Comme toute entreprise cela a été compliqué et c’est compliqué. Cela représente beaucoup d'investissements en temps et financiers au départ.

Lexbase Avocats. Votre modèle pourrait-il faire des émules ? Y compris en France avec une législation adaptée ?  

D'après ce que nous savons, il n'y a pas de projet comme le nôtre ayant vu le jour encore en Europe. Nous savons qu’il existe d’autres modèles outre Atlantique, par exemple au Canada et à New York où il existe un cabinet qui s’appelle « The Bronx Defenders » qui fonctionnent aussi de manière multidisciplinaire. C’est, a priori, quelque chose de tout nouveau et qui, sauf erreur, n'existe pas encore en France.
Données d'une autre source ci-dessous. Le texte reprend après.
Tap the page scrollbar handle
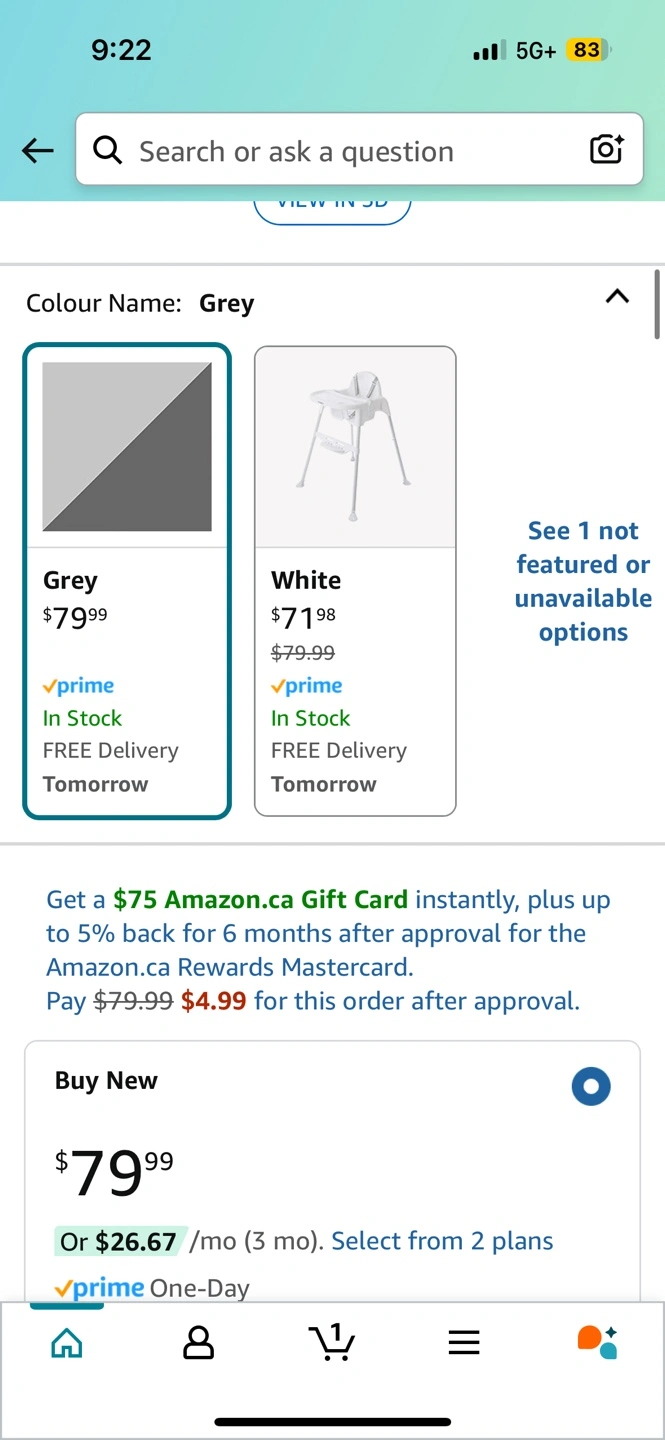[657, 304]
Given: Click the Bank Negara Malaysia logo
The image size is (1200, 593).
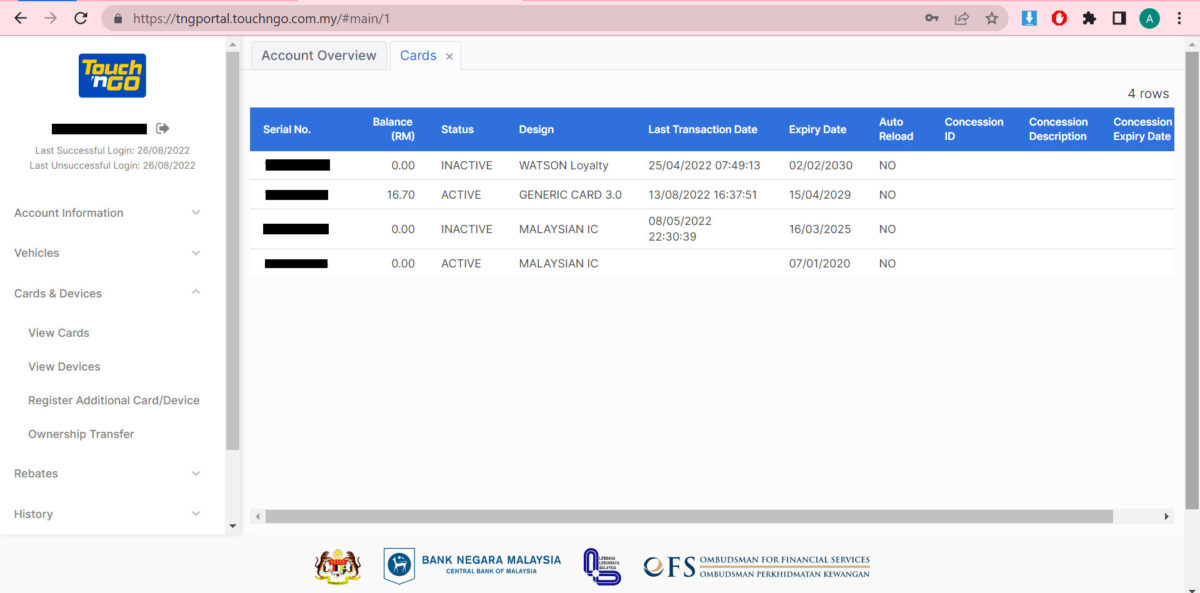Looking at the screenshot, I should [473, 565].

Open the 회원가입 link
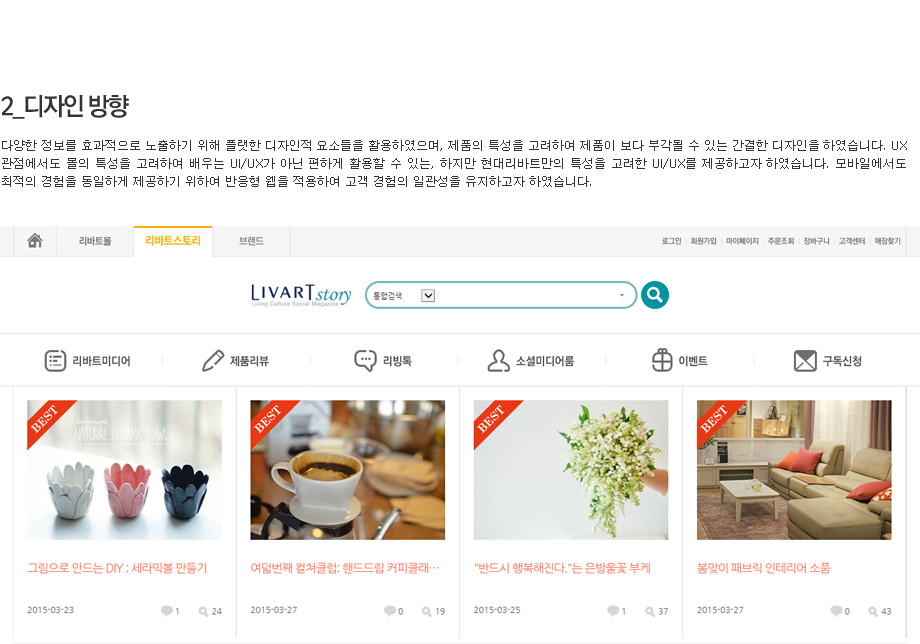coord(703,241)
Nous imaginons évidemment depuis le début que « Casa Legal » fasse des émules. Nous avons en Belgique le modèle des maisons médicales. Il s’agit d’un modèle qui a vu le jour dans les années 70 où les médecins avec d’autres professions prennent en charge les patients de manière plus globale. Nous prenons ce modèle comme image avec la différence que nous le faisons démarrer avec des avocats. Nous sommes convaincues qu'il pourrait y avoir des « Casa Legal » un peu partout en Belgique et pourquoi pas à l'international !

En Belgique, nous avons beaucoup de demandes d'avocats qui nous contactent pour savoir comment nous avons fait. Nous en sommes à un point où nous organisons des « lunch » de rencontres avec d’autres avocats qui viennent d’autres barreaux. Ils sont aussi intéressés par le modèle multidisciplinaire pour l’adapter à d’autres matières du droit.

Cela intéresse les confrères et consœurs notamment, je pense, parce que ce modèle fait sens et particulièrement pour les jeunes générations. Nous avons de nombreuses demandes de stage. Il y a vraiment un intérêt pour cette nouvelle manière de fonctionner.